U-T Community Press group buys La Jolla Light
From La Jolla Light and U-T reports
U-T San Diego affiliate U-T Community News, LLC, bought MainStreet Communications’ eight San Diego-area community newspapers and their websites, it was announced Friday, Nov. 1. The transaction included acquisition of La Jolla Light, Del Mar Times, Poway News Chieftain, Rancho Bernardo News Journal, Solana Beach Sun, Carmel Valley News, Rancho Santa Fe Review and Ramona Sentinel.
The U-T created a new division, U-T Community Press, to operate the papers. Phyllis Pfeiffer, current group publisher of MainStreet Communications’ San Diego publications, will continue to lead the collection as vice president and general manager of U-T Community Press.
The acquisition is part of an overall strategy to better serve the San Diego community through publishing hyper- local news that complements the more regional reporting of the flagship newspaper, U-T San Diego.
“Acquisition of the La Jolla Light is particularly special to me. As a long-time resident of La Jolla and having raised my family here, it is especially rewarding to welcome the Light into the U-T San Diego organization,” said U-T San Diego Publisher Douglas Manchester.
“We are thrilled to be taking on the stewardship of these community newspapers,” Manchester said. “We believe that community news is one of the hallmarks of strong local newspapers, and we intend to continue this legacy for many years to come. With these papers as a template, our strategy will be to launch additional community papers in San Diego’s larger communities and neighborhoods.
U-T San Diego CEO John Lynch described a vision of weekly publications across the county, stretching from Chula Vista to Coronado to Vista. The community newspapers will operate with separate staffs supported by the U-T San Diego newsroom.

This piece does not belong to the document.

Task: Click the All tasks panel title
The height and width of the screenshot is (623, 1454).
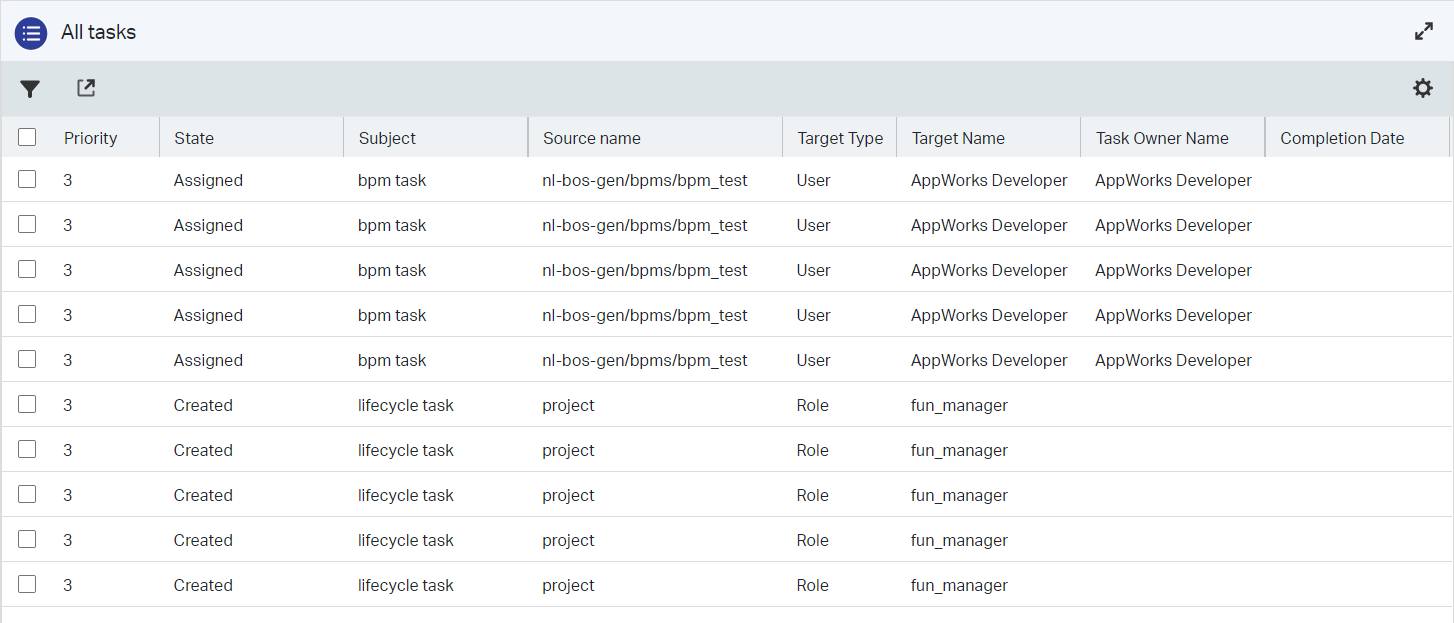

Terms of the deal were not disclosed. Lynch said the U-T can help the recently acquired papers grow by backing them with infrastructure such as IT support, ad services and delivery efficiencies that would be expensive for the papers individually.
“I think that so many of these newspapers, if they stand on their own, are going to have a tough time existing three, four, five years from now,” Lynch said. “This gives us such a strong base of operations here in San Diego, we’re going to have a very strong company for years to come.”
Pfeiffer agreed, adding, “With the resources of U-T San Diego ownership, we believe we can be more effective than ever in serving our local communities. We look forward to expanding our reach and building upon our brand of news.”
Advertising in the community publications is expected to be offered by U-T San Diego as part of its integrated media portfolio.
Alan Mutter, a media consultant and teacher at the University of California, Berkeley, said the move allows the U-T to reach the sweet spot in the industry:
publishing news and advertising that is targeted at highly concentrated local communities. The trick will be for each weekly to remain authentic, he said, noting that readers must see that it is still covering the community and not simply piping in news from wire news services.
Pfeiffer said the La Jolla Light (which is celebrating its 100th anniversary this year) returns to local ownership for the first time since 1972, when the McKinnon family sold the Light to Harte-Hanks Communications, Inc.
The U-T isn’t the only major metropolitan newspaper to own weeklies in its home region. The Orange County Register operates 23 community newspapers.
MainStreet Communications, LLC formed in 2009 when the ownership of the La Jolla Light, Del Mar Times and Solana Beach Sun merged with the group that owned the Rancho Santa Fe Review and Carmel Valley News. MainStreet was owned by two private equity firms — The Brookside Group, of Greenwich, Conn., and Housatonic Partners of San Francisco.
Lynch said community papers such as the La Jolla Light and Rancho Santa Fe Review are largely supported by real estate ads and businesses that need to reach only one or two ZIP codes. He said the U-T is considering adding an automotive section to each of the papers for more advertising opportunities. The eight weekly newspapers have a total circulation of 99,431 copies.
The MainStreet Communications purchase is the second acquisition of a local news organization since U-T Publisher Manchester acquired The San Diego Union- Tribune in November 2011. In October 2012, the U-T purchased the North County Times from Lee Enterprises for $11.95 million. That paper has since been integrated into the U-T. But Lynch said the eight MainStreet newspapers would remain independently operated.